• ABOUT THIS EXERCISE: Set the pictures aside and write down, exactly as they appear, the lines from the one containing "This screenshot has" through the end of the material.
[DATA SHOWN]
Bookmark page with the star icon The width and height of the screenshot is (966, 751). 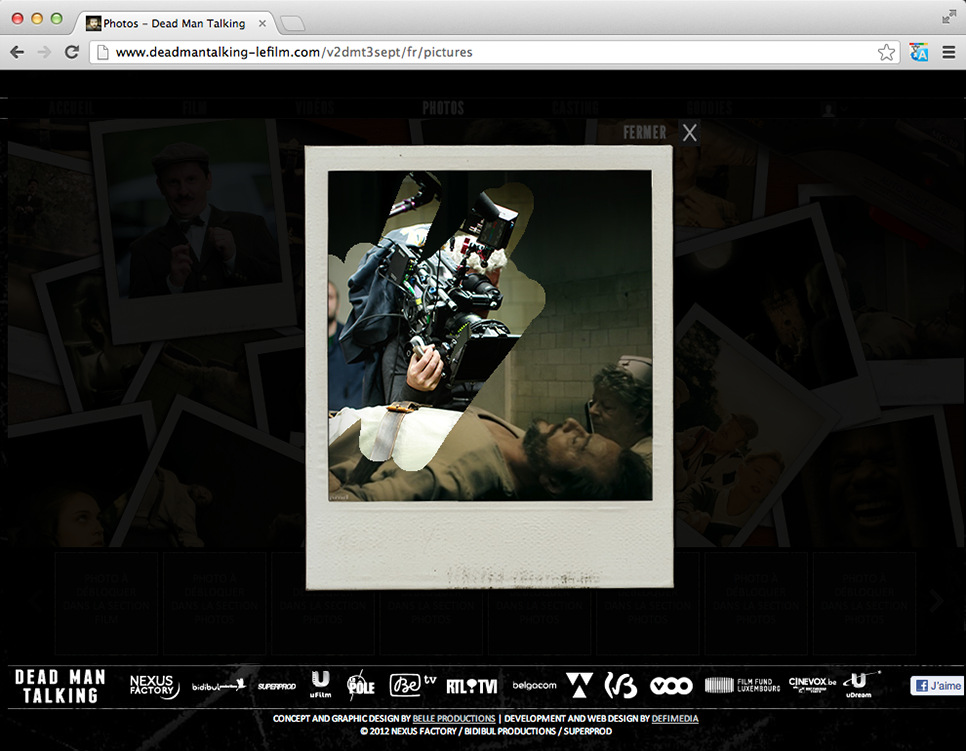click(x=886, y=53)
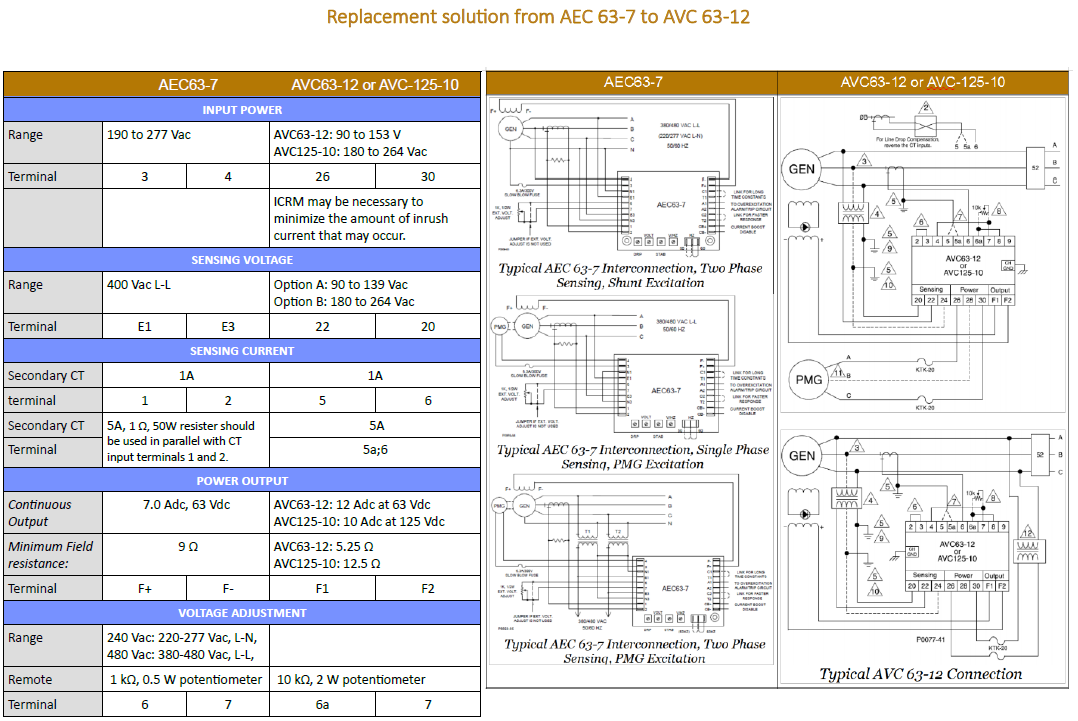
Task: Click the 'Minimum Field resistance' row label
Action: coord(52,555)
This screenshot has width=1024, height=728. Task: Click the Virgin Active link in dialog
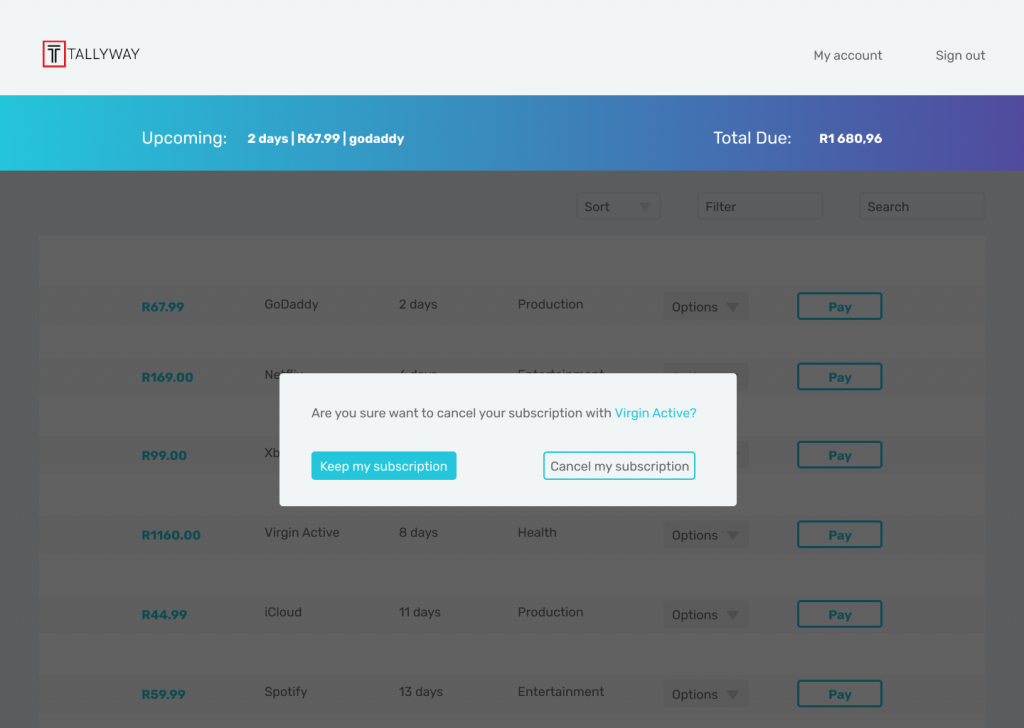point(655,413)
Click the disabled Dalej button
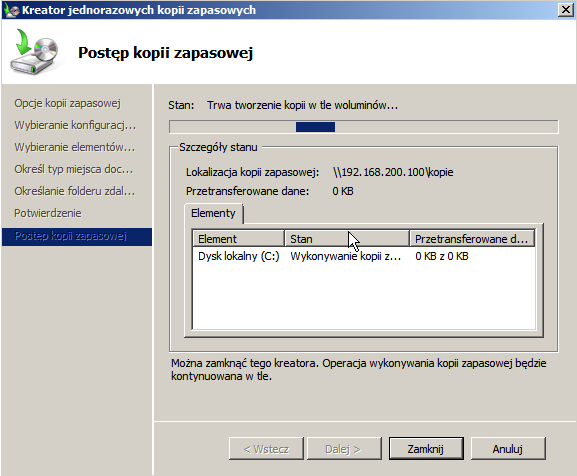Screen dimensions: 577x476 (x=344, y=448)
[/DATA SHOWN]
• WORKED SOLUTION:
This screenshot has width=1024, height=728. Task: Click the Virgin Active link in dialog
point(655,413)
Click the disabled Dalej button
Screen dimensions: 577x476 (x=344, y=448)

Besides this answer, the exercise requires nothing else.